* 本文:
=-=-=
Aさんは、2016年5月から活動を開始したそうだ。
「きっかけは友人ですわ。ホテルで料理長をやってた男が友達にいましてね。そいつが、料理を作るボランティアやってたんですよ。『お前もボランティアせいや。昔はどうせ悪いことしたんやろ』って。その話聞いて、そうやなって。どうせ暇やし、ちょっとは人のためになることやろうと思ったんです」
こうして始まったAさんのボランティア活動だが、当初は全く人が来なかったらしい。
「4、5日くらいかな。ここで立ってたんですけど、誰も話しかけてこんのです。あーこれは人通りが少ないんやな思て、阪急電車に向かう信号のとこあるでしょ?あそこに立ってみたんやけど、そしたら今度は知り合いがようけ通って。『おーA!何してんねん!』て話しかけられて、ボランティアしてる場合ちゃうな言うて、戻ってきたんですわ。5月に始めて、7月の初旬までだーれも来ませんでした。ただ3ヶ月間は続けようと思ってたんと、曜日、時間、場所を決めておったら印象に残るんちゃうかって友達からアドバイスもらって。だから木・金・土の12時頃からあの場所に。日曜日は予定があるときもあるから、出たりでなかったり。夜は夏場は明るいから6時半とか7時くらいまで。冬は5時くらいまでですかね」
=-=-=
* 抽出された記録:

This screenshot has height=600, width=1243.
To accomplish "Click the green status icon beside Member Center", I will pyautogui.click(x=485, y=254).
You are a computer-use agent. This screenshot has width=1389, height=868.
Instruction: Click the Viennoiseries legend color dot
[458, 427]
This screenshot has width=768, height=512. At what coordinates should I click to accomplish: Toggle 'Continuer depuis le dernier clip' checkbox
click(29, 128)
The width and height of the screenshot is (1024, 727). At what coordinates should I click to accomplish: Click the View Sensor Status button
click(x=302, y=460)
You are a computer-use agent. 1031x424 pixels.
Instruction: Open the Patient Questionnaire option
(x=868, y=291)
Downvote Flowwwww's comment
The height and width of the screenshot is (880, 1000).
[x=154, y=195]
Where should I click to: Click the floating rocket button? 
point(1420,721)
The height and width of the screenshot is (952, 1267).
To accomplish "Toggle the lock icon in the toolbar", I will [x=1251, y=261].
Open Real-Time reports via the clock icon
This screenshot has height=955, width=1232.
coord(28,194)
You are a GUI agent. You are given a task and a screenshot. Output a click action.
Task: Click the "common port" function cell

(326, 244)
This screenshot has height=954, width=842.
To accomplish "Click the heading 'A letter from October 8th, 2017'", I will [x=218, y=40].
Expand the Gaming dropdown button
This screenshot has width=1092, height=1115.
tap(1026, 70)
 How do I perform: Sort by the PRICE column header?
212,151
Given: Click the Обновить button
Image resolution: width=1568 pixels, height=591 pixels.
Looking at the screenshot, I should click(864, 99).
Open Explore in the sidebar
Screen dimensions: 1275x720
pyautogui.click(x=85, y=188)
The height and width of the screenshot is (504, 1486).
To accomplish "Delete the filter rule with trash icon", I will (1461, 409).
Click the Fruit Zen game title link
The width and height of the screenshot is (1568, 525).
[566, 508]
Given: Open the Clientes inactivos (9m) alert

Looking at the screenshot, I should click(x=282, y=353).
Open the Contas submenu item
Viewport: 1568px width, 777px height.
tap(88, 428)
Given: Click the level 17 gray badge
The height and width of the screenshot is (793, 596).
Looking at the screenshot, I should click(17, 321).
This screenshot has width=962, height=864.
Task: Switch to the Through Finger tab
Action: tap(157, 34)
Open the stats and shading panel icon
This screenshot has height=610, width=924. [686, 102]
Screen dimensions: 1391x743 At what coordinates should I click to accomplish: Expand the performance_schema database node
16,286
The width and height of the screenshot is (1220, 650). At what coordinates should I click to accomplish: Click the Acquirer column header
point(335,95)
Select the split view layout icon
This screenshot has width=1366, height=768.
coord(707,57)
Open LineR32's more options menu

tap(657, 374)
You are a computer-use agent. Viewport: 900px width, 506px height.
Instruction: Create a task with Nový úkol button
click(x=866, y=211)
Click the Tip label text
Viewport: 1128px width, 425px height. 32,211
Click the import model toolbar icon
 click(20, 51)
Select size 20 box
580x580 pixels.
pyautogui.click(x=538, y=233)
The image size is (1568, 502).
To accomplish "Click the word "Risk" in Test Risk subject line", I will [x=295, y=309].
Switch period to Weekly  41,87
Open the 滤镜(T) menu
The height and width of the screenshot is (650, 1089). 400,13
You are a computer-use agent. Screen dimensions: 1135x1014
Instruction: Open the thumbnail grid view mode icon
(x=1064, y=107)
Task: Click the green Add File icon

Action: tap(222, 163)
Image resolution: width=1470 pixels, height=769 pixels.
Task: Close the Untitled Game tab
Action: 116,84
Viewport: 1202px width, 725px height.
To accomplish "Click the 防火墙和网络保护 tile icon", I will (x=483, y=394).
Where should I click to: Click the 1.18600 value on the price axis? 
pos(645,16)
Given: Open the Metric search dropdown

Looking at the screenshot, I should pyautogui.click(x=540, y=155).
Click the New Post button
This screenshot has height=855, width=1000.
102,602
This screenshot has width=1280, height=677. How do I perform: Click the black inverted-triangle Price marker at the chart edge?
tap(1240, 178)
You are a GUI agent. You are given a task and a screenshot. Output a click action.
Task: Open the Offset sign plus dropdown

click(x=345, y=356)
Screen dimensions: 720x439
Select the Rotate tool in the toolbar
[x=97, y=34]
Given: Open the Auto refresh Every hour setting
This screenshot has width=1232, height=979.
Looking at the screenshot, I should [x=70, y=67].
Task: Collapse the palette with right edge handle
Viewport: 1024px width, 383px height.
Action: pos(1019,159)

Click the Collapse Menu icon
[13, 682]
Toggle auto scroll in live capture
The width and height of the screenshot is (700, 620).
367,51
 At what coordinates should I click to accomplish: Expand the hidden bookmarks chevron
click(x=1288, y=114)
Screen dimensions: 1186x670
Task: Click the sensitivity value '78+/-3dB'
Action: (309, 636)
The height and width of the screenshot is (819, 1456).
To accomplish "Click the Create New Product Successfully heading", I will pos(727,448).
=-=-=
* 課題の目的: 本文の「Aさんは、2016年5月から活動を開始したそうだ。」から「ることやろうと思ったんです」」までを、両端の語句も含めて一字一句そのまま書き写しなさい。 本文だけを手がかりにすること。

* 解答:
Aさんは、2016年5月から活動を開始したそうだ。
「きっかけは友人ですわ。ホテルで料理長をやってた男が友達にいましてね。そいつが、料理を作るボランティアやってたんですよ。『お前もボランティアせいや。昔はどうせ悪いことしたんやろ』って。その話聞いて、そうやなって。どうせ暇やし、ちょっとは人のためになることやろうと思ったんです」